LISTED ENTRIES –
--------------------
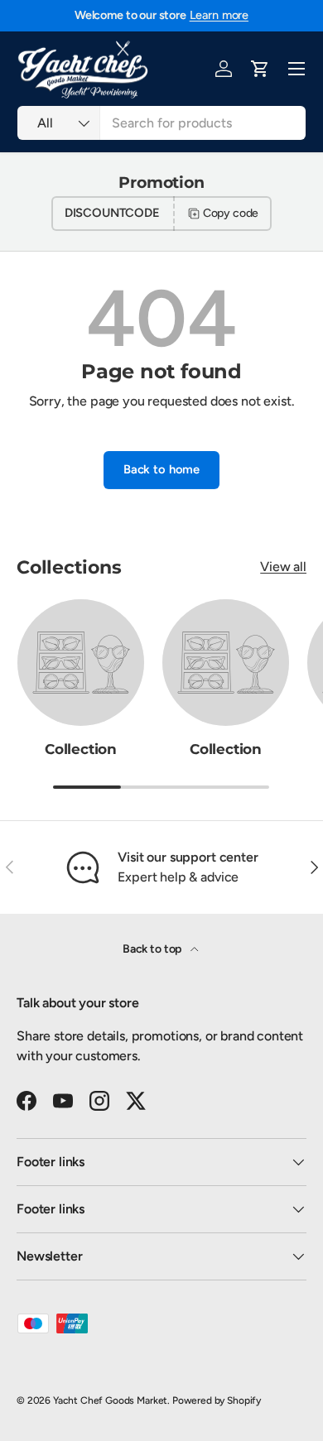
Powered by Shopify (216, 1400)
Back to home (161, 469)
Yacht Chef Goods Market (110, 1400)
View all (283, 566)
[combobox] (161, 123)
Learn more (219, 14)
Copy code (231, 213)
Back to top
--------------------
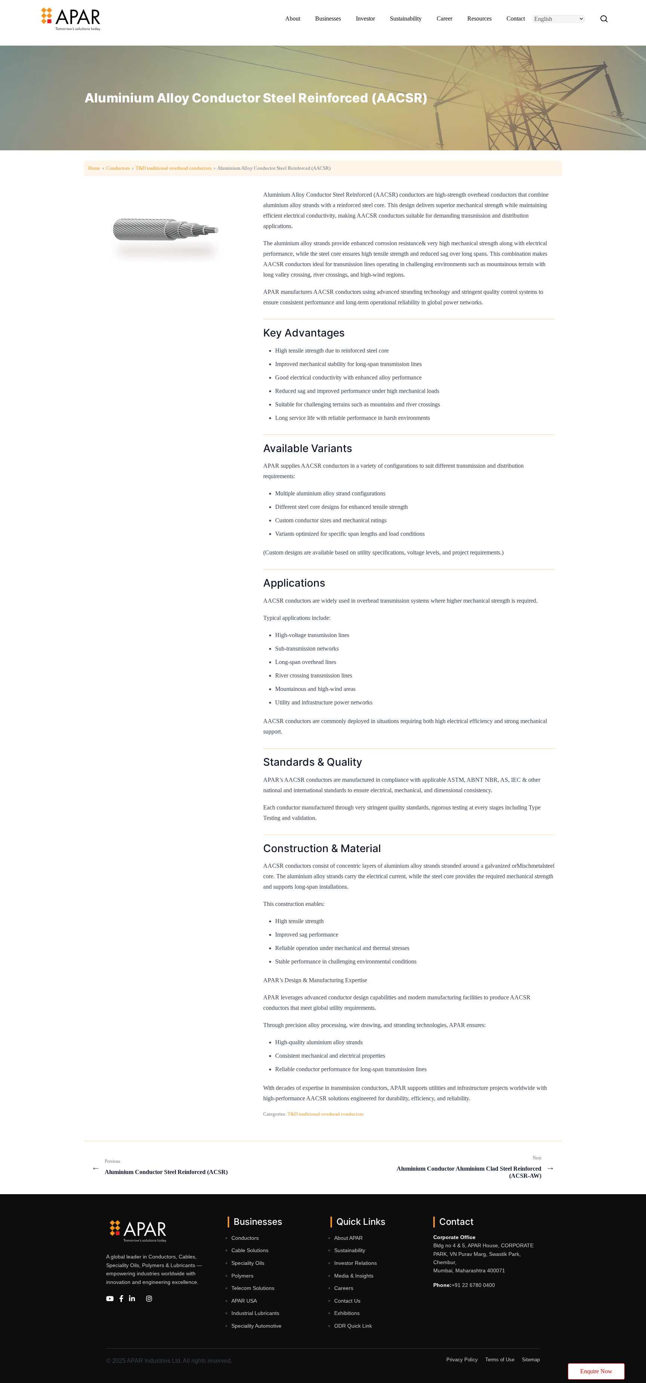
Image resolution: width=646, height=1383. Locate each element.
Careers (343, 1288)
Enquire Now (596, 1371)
--------------------
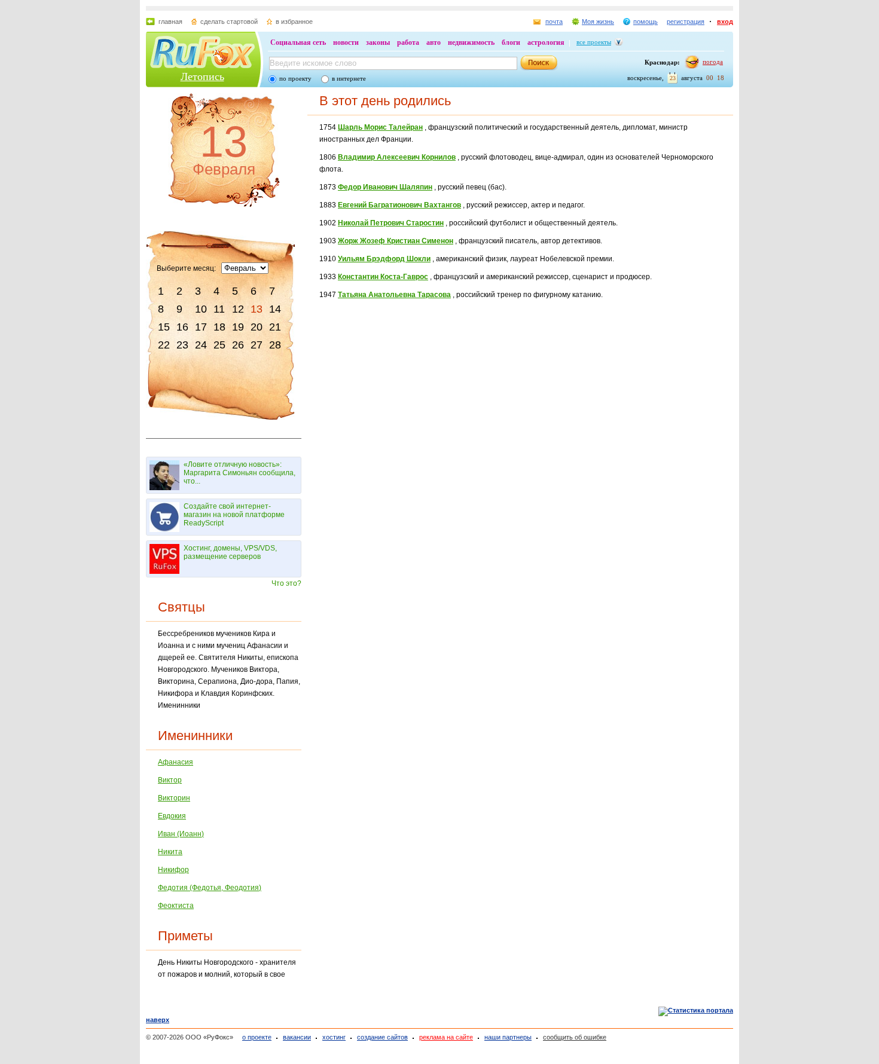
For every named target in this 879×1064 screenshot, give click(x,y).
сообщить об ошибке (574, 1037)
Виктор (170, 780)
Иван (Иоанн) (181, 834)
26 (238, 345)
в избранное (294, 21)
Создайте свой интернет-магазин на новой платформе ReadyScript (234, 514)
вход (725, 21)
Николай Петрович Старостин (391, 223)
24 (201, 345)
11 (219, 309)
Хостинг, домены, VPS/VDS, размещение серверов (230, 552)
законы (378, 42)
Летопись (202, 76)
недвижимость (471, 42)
--------------------
WORK TO COMPLETE – Copy out the material word for word, beginning at the line containing "Yacht Chef Goods Market (110, 1400)" and continuing through the line containing "Copy code (231, 213)", with both of those lines included.

OUTPUT FOR THIS EXERCISE –
Yacht Chef Goods Market (110, 1400)
View all (283, 566)
[combobox] (161, 123)
Learn more (219, 14)
Copy code (231, 213)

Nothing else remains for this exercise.